Real time kinetic analysis of the binding of sAnk1 to obscurin by surface plasmon resonance. (A) Bacterially expressed, affinity purified GST-sAnk1 (∼39 kDa), MBP-sAnk1 (∼57 kDa), GST-obscurin-F3 (∼38.5 kDa), and MBP-obscurin-F3 (∼66 kDa) were fractionated on SDS-PAGE followed by Coomassie blue staining. Note the heterogeneity of the GST-sAnk1 construct, which contains a major breakdown product at ∼32 kDa (arrowhead) along with the intact protein (39 kDa, arrow). (B) A series of binding curves were generated in real time (experiment 1 of Table 1) in which GST-obscurin-F3 was used as ligand and MBP-sAnk1, at concentrations from 0 to 300 nM, as analyte. In this experiment, immobilized GST-obscurin-F3 was present in FC2, and GST in FC1. After correction for nonspecific binding and alignment of the sensograms (see RESULTS), curves of the data, shown in different colors, were fitted with the 1:1 Langmuir binding model, shown in black. The y-axis indicates the resonance units (RU) generated by the binding of MBP-sAnk1 to surface-bound GST-obscurin-F3, with each curve representing a different concentration of analyte. The results are consistent with 1:1 binding of the sAnk1 and obscurin fusion proteins, with an affinity of 130 nM (Table 1).

Figure 6

Obscurin is present in the detergent insoluble fraction of muscle lysates. (A) Western blotting with antibodies to obscurin clone B shows that obscurin is primarily in the detergent insoluble (DI) pellet of adult skeletal muscle lysates (arrow). Smaller amounts of obscurin are detected in the detergent soluble (DS) fractions. (B) Unlike obscurin, sAnk1 (arrowheads) is enriched in the DS fraction.

Figure 7

The subcellular distribution of obscurin in skeletal and cardiac myofibers. (A–C) Obscurin (A) is present in striations in longitudinal sections of quadriceps myofibers. Lines correspond to Z-disks (arrows) and M-lines (arrowheads), as shown by double immunostaining with antibodies to the Z-disk marker α-actinin (B). In the color overlay (C), obscurin is in red, α-actinin in green, and areas with both proteins in yellow. (D) Labeling for obscurin shows a reticular pattern in cross sections of quadriceps skeletal muscle. (E) Prominent staining of obscurin occurs at M-lines (arrowhead) in adult myocardium, with weaker labeling at Z-disks (arrow), marked by anti–α-actinin. Colors are as in panel C. (F) Like obscurin, sAnk1 in cardiac muscle concentrates over M-lines (arrowhead) and to a lesser extent around Z-disks (arrow), stained with anti–α-actinin.
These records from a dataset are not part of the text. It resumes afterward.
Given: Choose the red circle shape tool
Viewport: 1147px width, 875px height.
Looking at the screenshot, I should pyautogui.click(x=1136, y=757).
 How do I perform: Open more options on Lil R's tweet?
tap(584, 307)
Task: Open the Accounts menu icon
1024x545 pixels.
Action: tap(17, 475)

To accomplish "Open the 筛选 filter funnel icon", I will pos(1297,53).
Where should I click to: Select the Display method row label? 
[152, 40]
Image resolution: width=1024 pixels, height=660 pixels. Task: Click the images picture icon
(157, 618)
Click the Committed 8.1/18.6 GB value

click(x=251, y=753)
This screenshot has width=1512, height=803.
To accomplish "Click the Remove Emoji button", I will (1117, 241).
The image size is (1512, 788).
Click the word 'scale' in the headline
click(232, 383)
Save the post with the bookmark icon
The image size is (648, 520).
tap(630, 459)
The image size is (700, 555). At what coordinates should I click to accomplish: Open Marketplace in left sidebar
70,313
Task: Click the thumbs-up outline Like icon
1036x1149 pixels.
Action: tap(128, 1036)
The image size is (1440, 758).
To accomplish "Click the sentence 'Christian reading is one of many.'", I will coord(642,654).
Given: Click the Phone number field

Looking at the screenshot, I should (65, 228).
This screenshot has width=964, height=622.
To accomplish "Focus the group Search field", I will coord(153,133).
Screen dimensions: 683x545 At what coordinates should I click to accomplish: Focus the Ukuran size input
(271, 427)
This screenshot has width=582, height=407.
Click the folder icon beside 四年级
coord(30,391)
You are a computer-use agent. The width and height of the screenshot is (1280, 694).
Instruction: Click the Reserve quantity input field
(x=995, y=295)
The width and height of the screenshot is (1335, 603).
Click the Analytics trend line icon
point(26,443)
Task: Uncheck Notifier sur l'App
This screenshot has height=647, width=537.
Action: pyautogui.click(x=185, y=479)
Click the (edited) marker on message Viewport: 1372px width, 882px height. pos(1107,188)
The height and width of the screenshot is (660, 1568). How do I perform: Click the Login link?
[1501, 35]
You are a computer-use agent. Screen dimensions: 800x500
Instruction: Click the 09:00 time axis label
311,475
In (F), sAnk1 is shown in red and α-actinin in green. (G) No labeling was detected when nonimmune rabbit IgG was used. H. Preabsorption of the obscurin antibody with its antigen eliminated the labeling observed in panel A.

Figure 8

Model of sAnk1 association with obscurin. sAnk1 is anchored to the network SR, around Z-disks and M-lines, through its hydrophobic NH₂-terminus, with its hydrophilic COOH-terminal portion facing the myoplasm. Obscurin appears to surround the myofibrils at Z-disks and M-lines, with its COOH-terminus exposed to allow it to bind to sAnk1. Thus, sAnk1 binding to obscurin may contribute to the sarcomeric alignment of the network SR.